▸ WHAT YOU HAVE TO DO
The response must consist of the lines from the one holding "Where should I" through the final line of the entries, given again exactly and without any pictures.
(Beginning of SUPPLIED RECORDS)
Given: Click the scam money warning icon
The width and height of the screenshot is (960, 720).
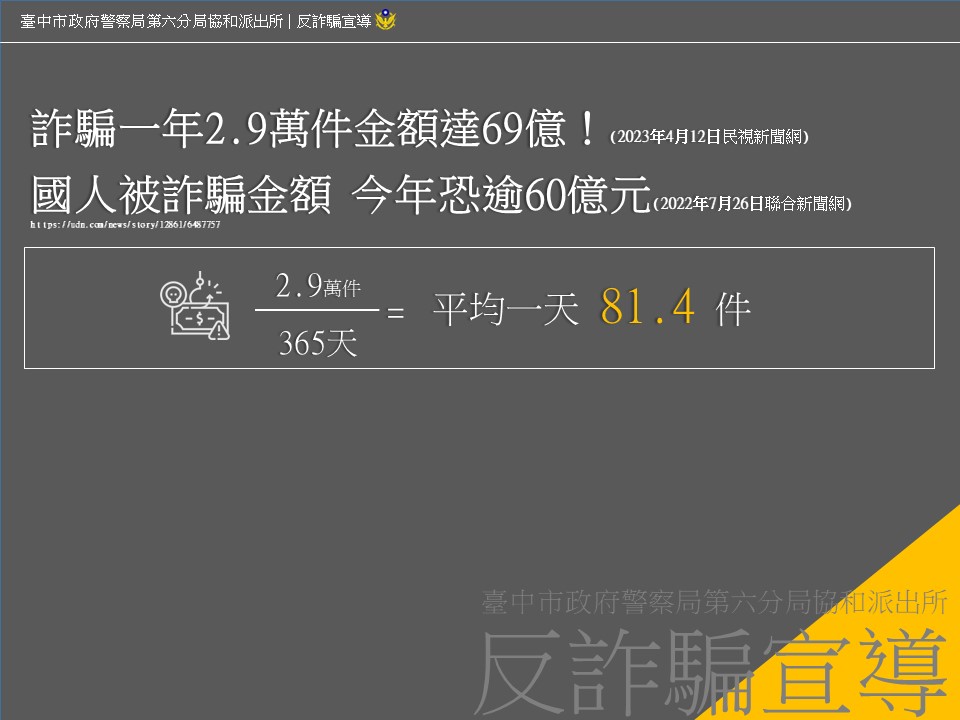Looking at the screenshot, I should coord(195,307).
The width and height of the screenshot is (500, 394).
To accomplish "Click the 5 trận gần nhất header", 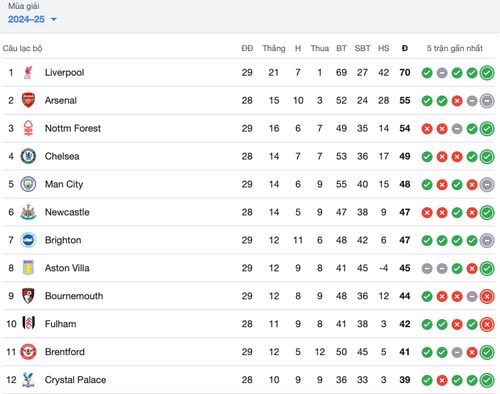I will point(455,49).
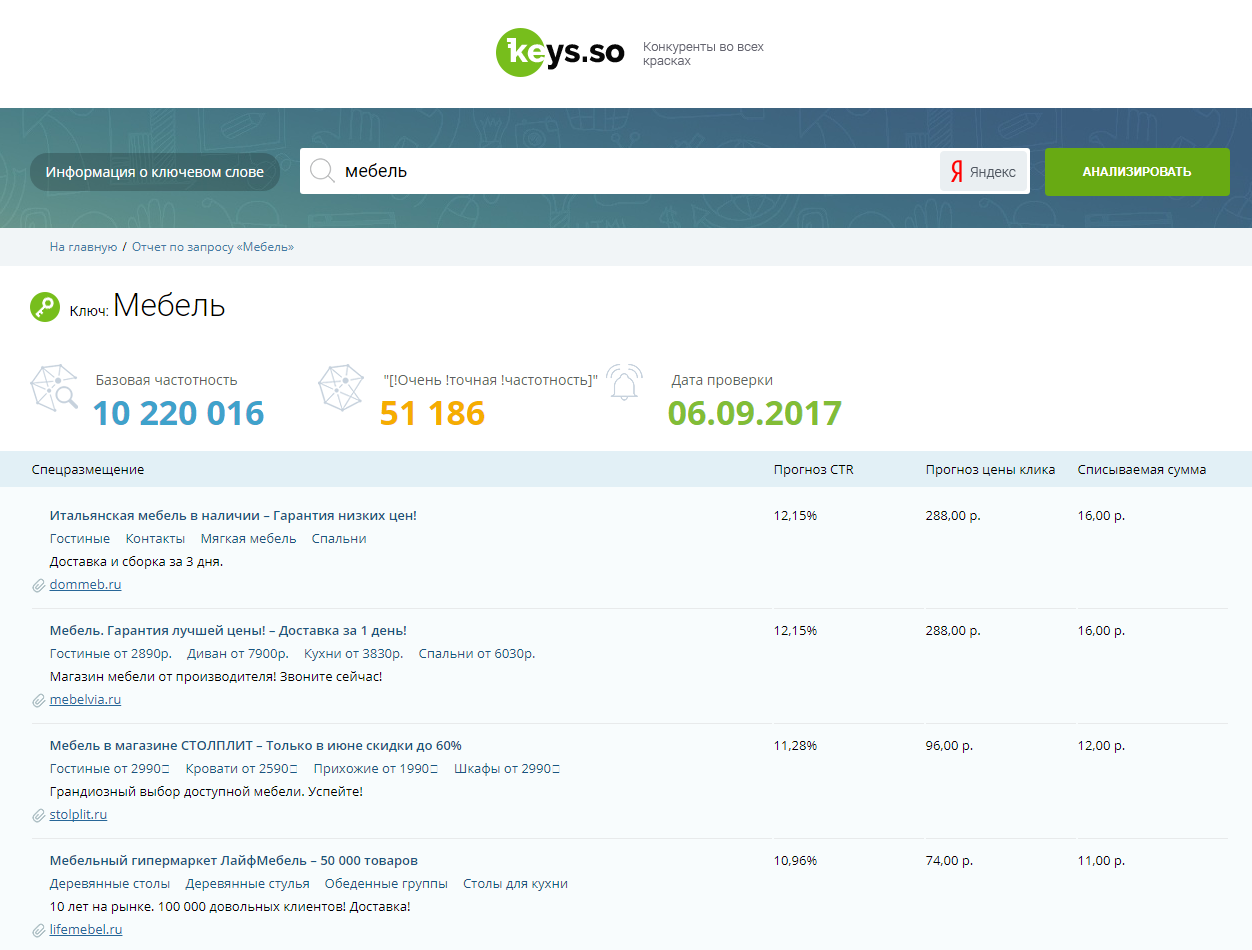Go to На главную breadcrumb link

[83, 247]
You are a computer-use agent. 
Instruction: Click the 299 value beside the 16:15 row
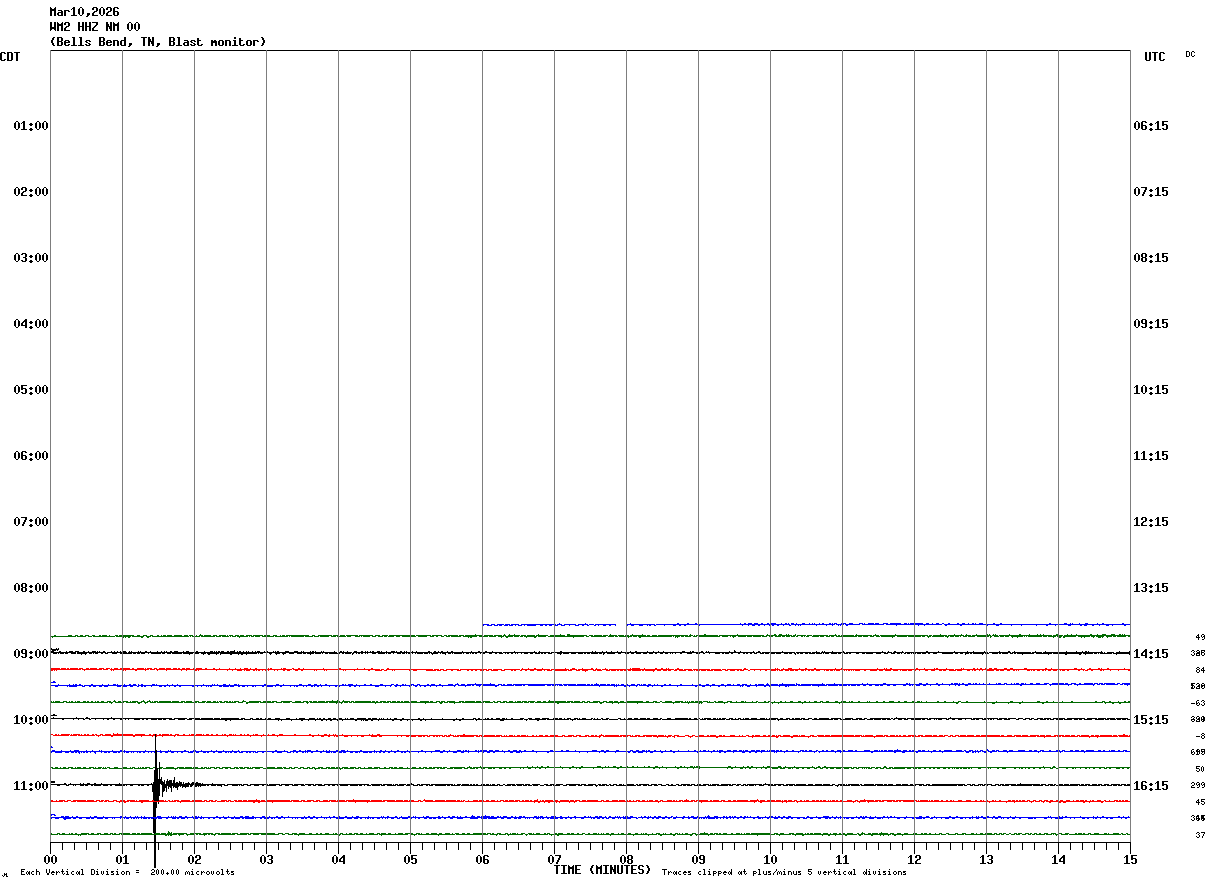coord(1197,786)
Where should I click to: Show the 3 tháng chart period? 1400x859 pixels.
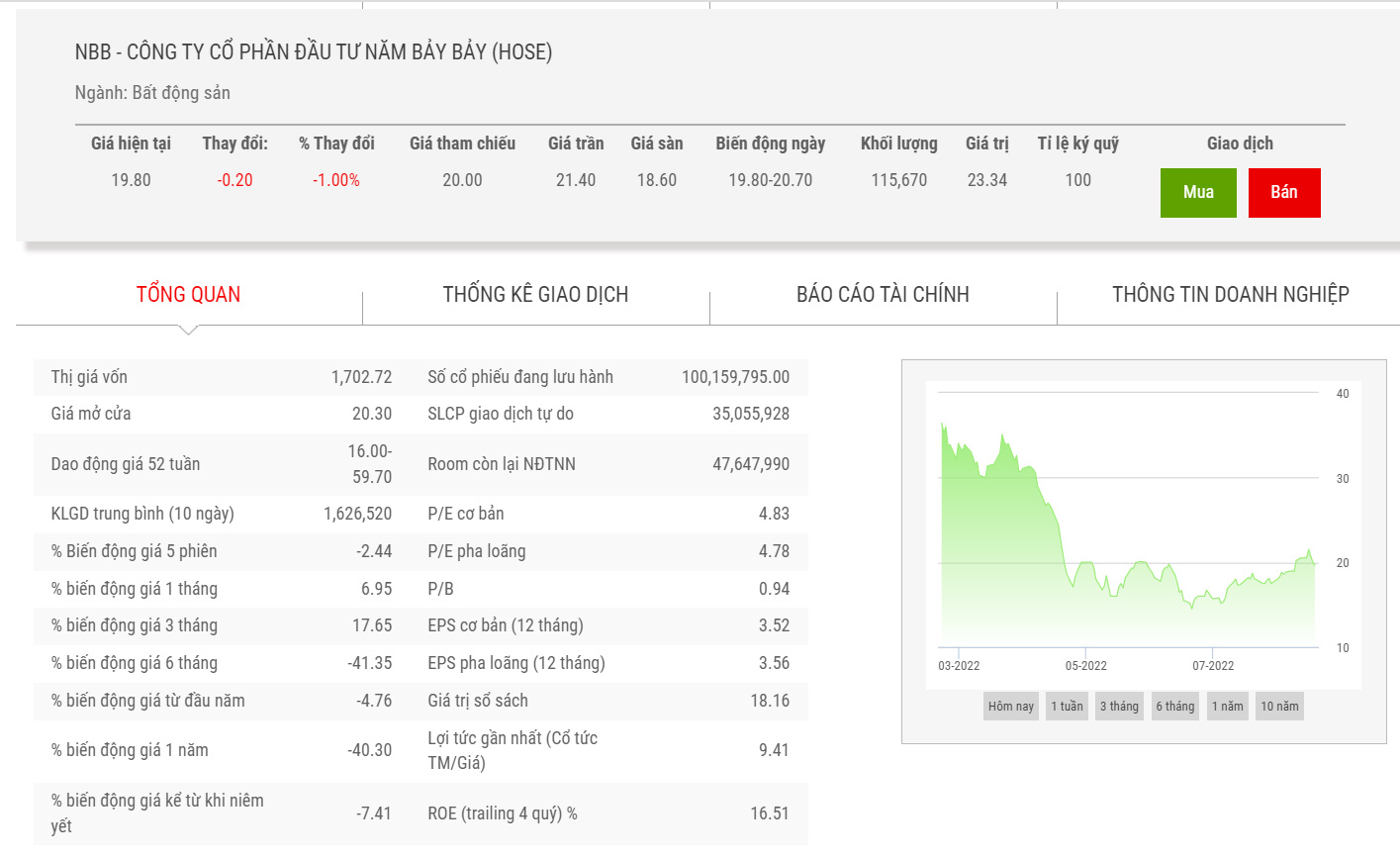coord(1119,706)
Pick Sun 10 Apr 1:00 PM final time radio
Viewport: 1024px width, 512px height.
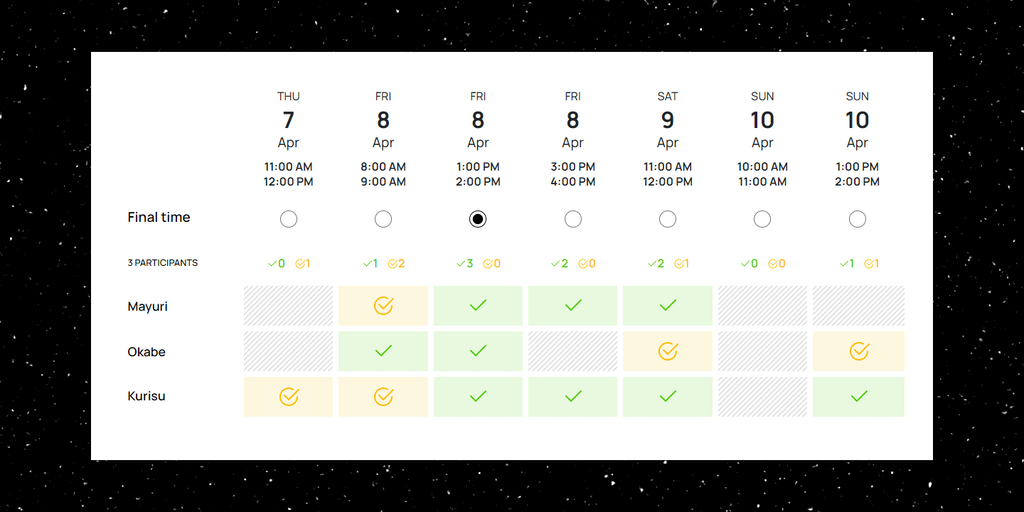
(End of SUPPLIED RECORDS)
▸ REPLY TO THE EXERCISE
Where should I click to: Show the 3 tháng chart period? 1400x859 pixels.
coord(1119,706)
Pick Sun 10 Apr 1:00 PM final time radio
Viewport: 1024px width, 512px height.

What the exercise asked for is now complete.